Enforce tagging of Amazon EMR clusters at launch - AWS Prescriptive Guidance

Enforce tagging of Amazon EMR clusters at launch

Created by Priyanka Chaudhary (AWS)

Environment: Production

Technologies: Analytics; Security, identity, compliance

AWS services: Amazon EMR; AWS Lambda; Amazon CloudWatch Events

Summary

This pattern provides a security control that ensures that Amazon EMR clusters are tagged when they are created. 
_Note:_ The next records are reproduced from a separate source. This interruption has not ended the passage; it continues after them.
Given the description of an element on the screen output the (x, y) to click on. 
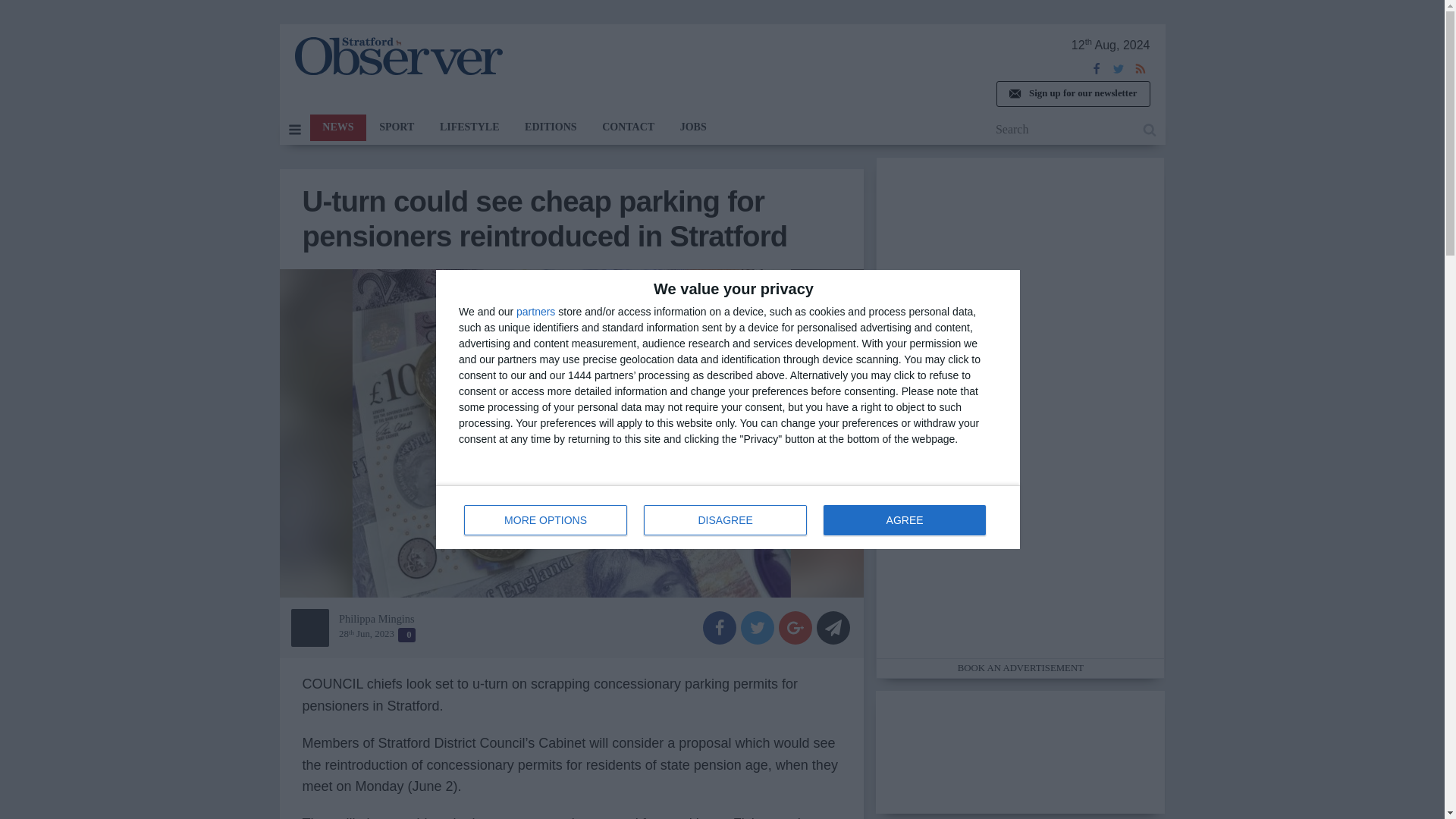
SPORT (396, 127)
  Sign up for our newsletter (1072, 94)
LIFESTYLE (469, 127)
NEWS (727, 516)
MORE OPTIONS (337, 127)
DISAGREE (545, 520)
The Stratford Observer (724, 520)
partners (398, 55)
EDITIONS (535, 311)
Amazon EMR is an Amazon Web Services (AWS) service for processing and analyzing vast amounts of data. Amazon EMR offers an expandable, low-configuration service as an easier alternative to running in-house cluster computing. You can use tagging to categorize AWS resources in different ways, such as by purpose, owner, or environment . For example, you can tag your Amazon EMR clusters by assigning custom metadata to each cluster. A tag consists of a key and value that you define. We recommend that you create a consistent set of tags to meet your organization's requirements. When you add a tag to an Amazon EMR cluster, the tag is also propagated to each active Amazon Elastic Compute Cloud (Amazon EC2) instance that is associated with the cluster. Similarly, when you remove a tag from an Amazon EMR cluster, that tag is removed from each associated, active EC2 instance as well.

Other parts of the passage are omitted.